Master Class – Thomas Keller – Baking Beets

  • Beets very nutritious, easy to make, prepare ahead of time and won’t reduce in taste/texture
  • Want to bake beets (not boil!)
  • Bake in a technique called “En papillote” ( or “bake in paper”. Though aluminum foil can substitute for paper
  • When using aluminum foil, put shiny side inward to reflect heat inward.
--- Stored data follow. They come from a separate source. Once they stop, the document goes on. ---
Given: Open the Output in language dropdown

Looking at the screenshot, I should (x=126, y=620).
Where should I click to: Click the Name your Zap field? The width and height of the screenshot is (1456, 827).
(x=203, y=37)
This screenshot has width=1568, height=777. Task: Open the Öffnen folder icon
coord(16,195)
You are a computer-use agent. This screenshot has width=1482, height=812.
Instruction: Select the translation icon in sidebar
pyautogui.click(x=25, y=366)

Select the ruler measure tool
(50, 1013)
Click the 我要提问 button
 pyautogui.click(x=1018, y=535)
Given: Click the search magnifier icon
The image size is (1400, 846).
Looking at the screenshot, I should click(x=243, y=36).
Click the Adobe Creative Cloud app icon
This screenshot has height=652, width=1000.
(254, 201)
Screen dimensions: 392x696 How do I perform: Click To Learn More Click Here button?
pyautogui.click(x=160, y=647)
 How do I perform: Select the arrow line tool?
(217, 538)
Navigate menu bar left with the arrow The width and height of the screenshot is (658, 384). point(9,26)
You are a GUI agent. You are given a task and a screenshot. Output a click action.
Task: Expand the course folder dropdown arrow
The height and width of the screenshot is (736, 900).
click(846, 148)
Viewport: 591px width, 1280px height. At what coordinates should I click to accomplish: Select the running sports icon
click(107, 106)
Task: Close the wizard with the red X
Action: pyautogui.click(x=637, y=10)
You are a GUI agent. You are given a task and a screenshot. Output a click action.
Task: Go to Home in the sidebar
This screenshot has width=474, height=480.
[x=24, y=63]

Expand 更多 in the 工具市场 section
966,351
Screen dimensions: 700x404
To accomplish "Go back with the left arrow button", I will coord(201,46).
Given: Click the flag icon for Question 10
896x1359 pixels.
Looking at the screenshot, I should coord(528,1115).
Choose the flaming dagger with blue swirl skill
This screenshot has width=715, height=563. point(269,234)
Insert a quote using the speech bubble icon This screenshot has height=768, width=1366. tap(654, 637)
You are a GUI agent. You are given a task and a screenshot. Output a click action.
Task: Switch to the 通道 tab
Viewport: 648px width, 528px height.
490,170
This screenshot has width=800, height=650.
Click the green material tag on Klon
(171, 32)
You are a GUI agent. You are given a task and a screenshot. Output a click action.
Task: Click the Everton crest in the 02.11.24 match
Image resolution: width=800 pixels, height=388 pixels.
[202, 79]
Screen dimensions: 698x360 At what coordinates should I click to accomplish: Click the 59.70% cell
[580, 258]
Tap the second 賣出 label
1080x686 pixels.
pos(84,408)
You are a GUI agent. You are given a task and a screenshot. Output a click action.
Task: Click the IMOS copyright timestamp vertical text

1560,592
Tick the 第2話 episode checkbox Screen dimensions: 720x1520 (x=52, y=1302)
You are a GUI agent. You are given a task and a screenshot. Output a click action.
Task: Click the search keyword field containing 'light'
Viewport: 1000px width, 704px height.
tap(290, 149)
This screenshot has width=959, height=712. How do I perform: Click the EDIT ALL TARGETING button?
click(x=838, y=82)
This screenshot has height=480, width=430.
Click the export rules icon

  • Put beets in the “paper”, add oil and salt
  • Bake in oven 350-375 between 45-90 minutes depending on size of beet
  • Use the knife resistance test to see if done
  • Hard to “over cook” a beet
  • Peel beets (can use rubber gloves, sink with garbage with disposal and run under water, just use fingers and get beet stained fingers)
  • Peel while warm
  • As an aside… try not to “boil” any vegetable (or other items). It will dilute flavors. Adding water dilutes flavor: bake, sauté, roast will concentrate flavors
    • Think about how aged beef is done. Hung and let moisture evaporate
  • With the roasted and peeled beets, to make a beet salad:
    • Cut into wedges, add minced shallots, minced chives, balsamic vinegar, EVOO, finishing salt
  • Mincing shallots (or other items)
    • Peel outer skin
    • Very sharp knife
    • Slice vertically about 1/8″ apart
    • When doing the vertical cut, have knife side against fingers
    • When doing horizontal cuts, have knife angled slightly down towards board (not up towards fingers)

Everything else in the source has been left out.